++++ Records for this task

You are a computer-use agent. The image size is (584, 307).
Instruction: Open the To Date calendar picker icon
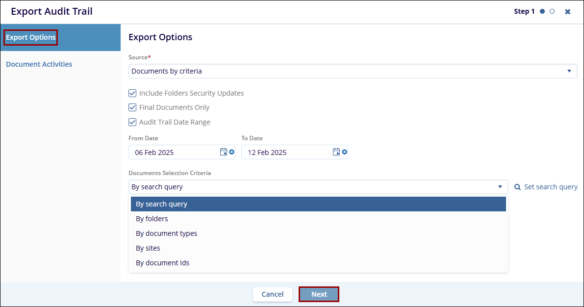336,152
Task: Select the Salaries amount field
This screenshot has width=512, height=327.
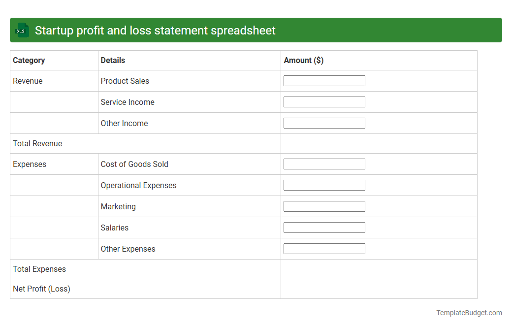Action: coord(324,227)
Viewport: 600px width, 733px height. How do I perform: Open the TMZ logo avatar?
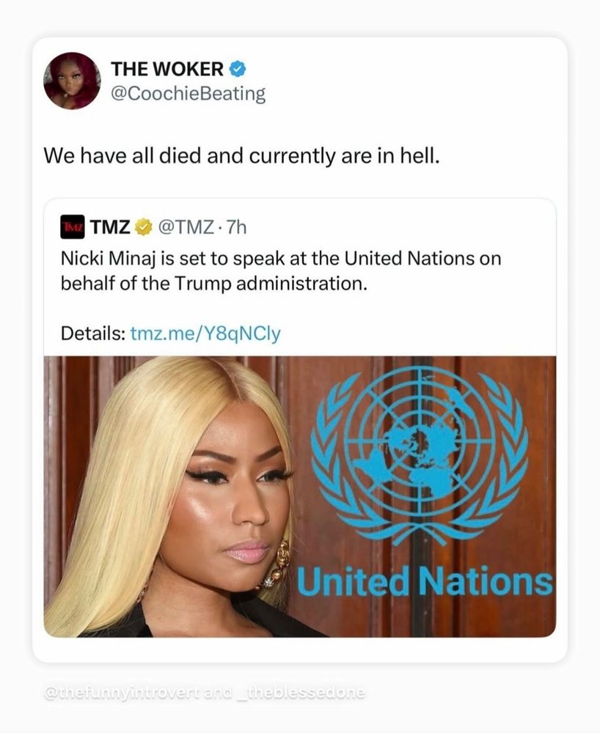coord(73,227)
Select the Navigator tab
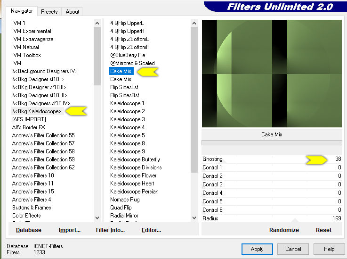The image size is (347, 259). pyautogui.click(x=22, y=11)
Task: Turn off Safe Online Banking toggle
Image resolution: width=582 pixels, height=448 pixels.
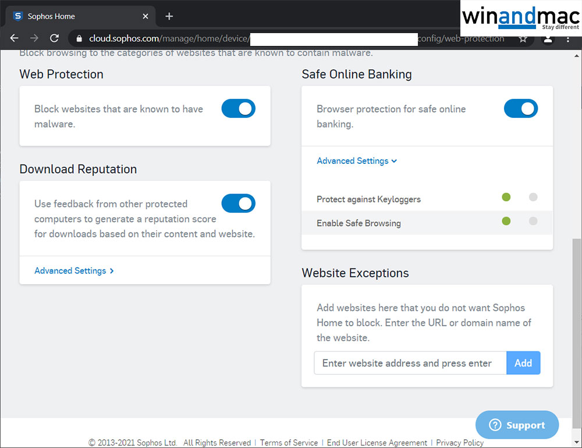Action: click(x=520, y=109)
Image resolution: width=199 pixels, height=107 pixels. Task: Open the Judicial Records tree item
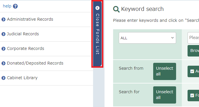[23, 34]
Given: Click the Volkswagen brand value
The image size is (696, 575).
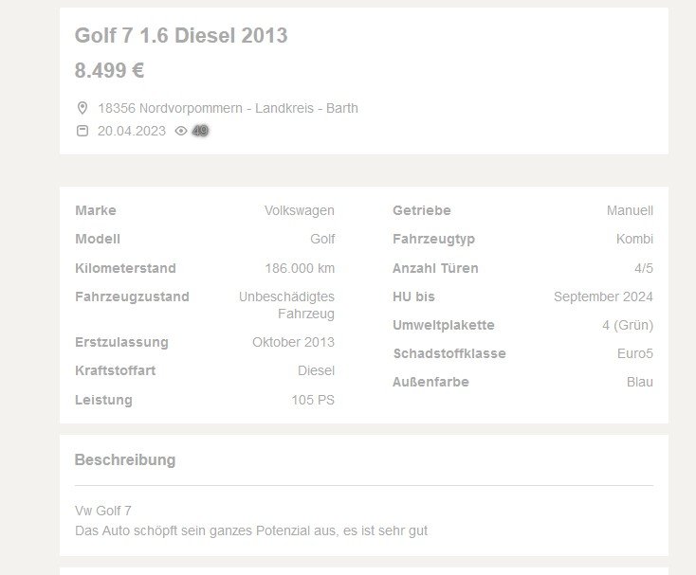Looking at the screenshot, I should coord(299,210).
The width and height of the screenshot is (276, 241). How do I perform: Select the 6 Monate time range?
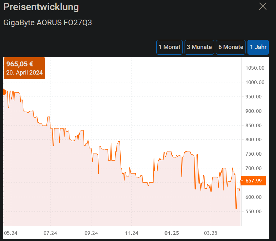point(230,47)
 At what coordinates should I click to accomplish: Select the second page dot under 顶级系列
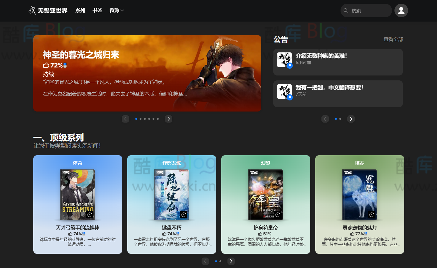[220, 261]
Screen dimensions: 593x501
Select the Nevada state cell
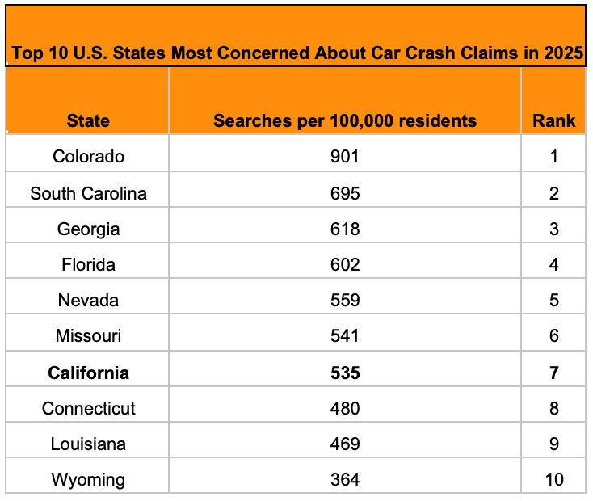click(x=88, y=300)

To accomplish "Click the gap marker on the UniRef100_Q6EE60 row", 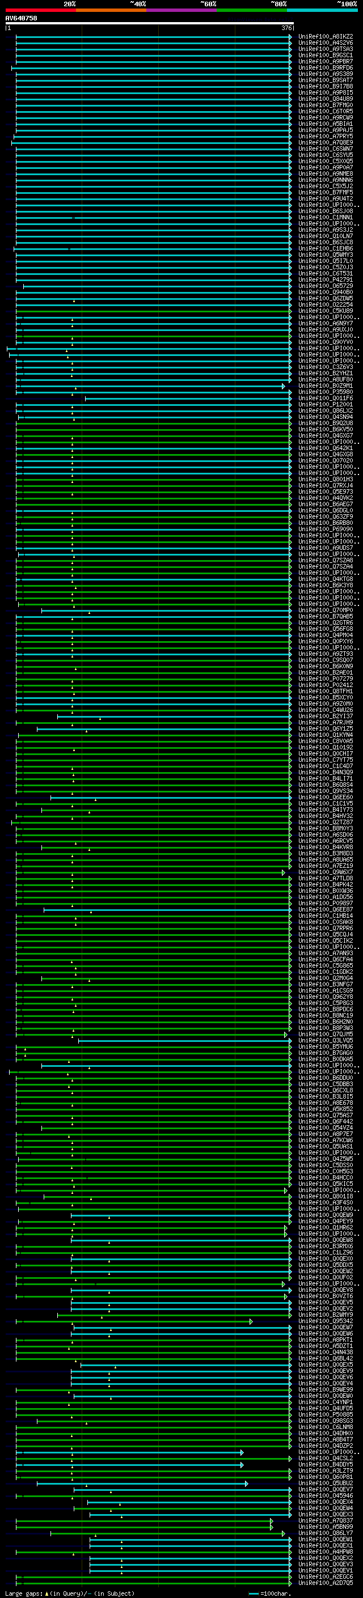I will 96,800.
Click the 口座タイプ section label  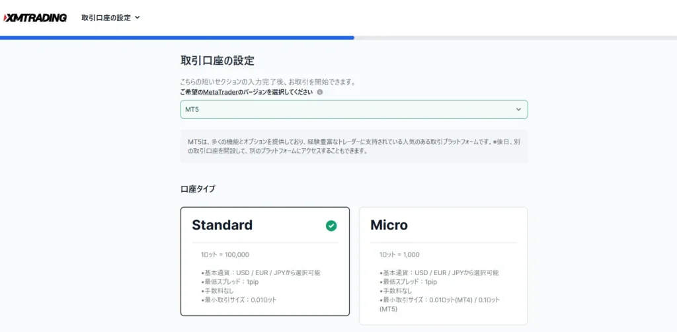click(198, 189)
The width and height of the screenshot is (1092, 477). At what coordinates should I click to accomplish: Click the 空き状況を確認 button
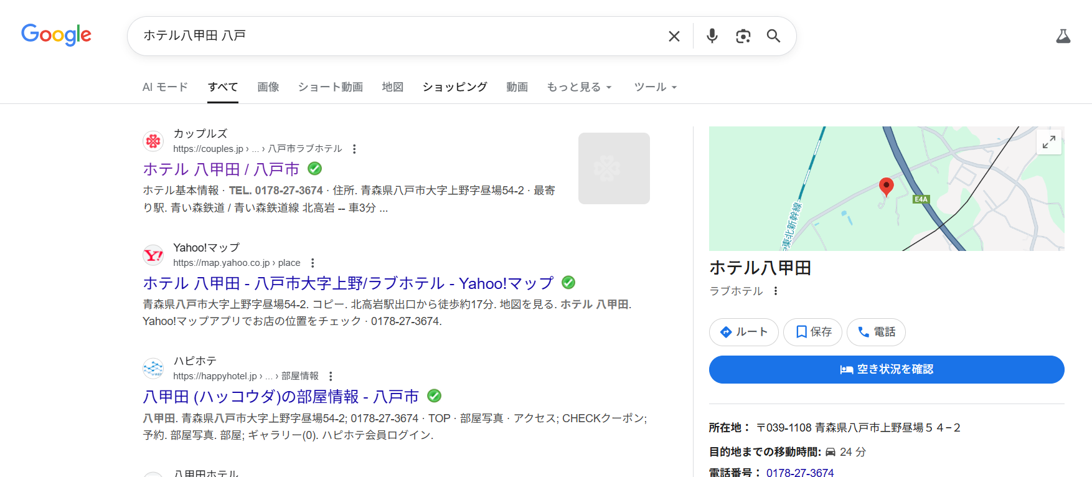pos(886,369)
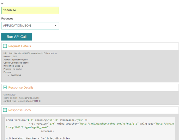Click the content-type text/xml line
This screenshot has height=140, width=182.
tap(22, 101)
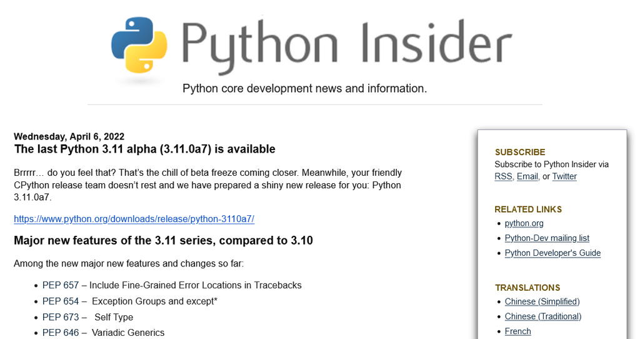Open the post title about 3.11.0a7
Viewport: 640px width, 339px height.
tap(144, 149)
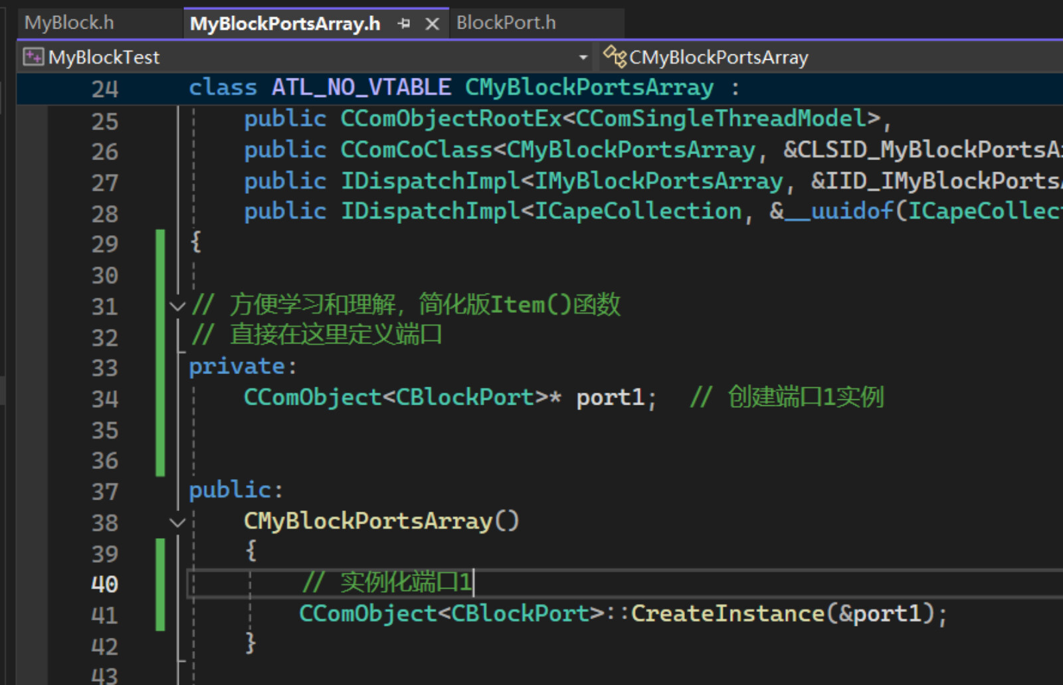Pin the MyBlockPortsArray.h tab
This screenshot has height=685, width=1063.
click(x=403, y=24)
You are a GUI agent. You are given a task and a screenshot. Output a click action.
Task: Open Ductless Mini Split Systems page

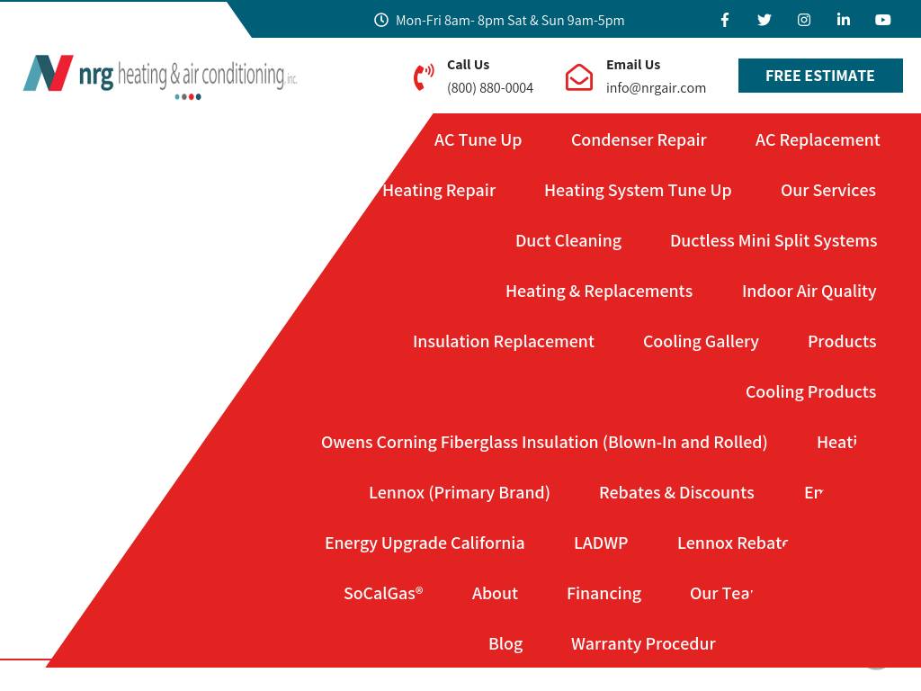pyautogui.click(x=773, y=240)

++++++++

**What is being asked**
Write out again, exactly, only the lines from the beginning of the material above to the line that holds "Task: Turn off Safe Online Banking toggle", both ends included, and no pictures.

**Response area**
You are a computer-use agent. The image size is (584, 307).
Instruction: Open the To Date calendar picker icon
336,152
Task: Select the Salaries amount field
This screenshot has width=512, height=327.
Action: coord(324,227)
Viewport: 600px width, 733px height. How do I perform: Open the TMZ logo avatar?
coord(73,227)
Select the Navigator tab
The image size is (347, 259). pyautogui.click(x=22, y=11)
Task: Turn off Safe Online Banking toggle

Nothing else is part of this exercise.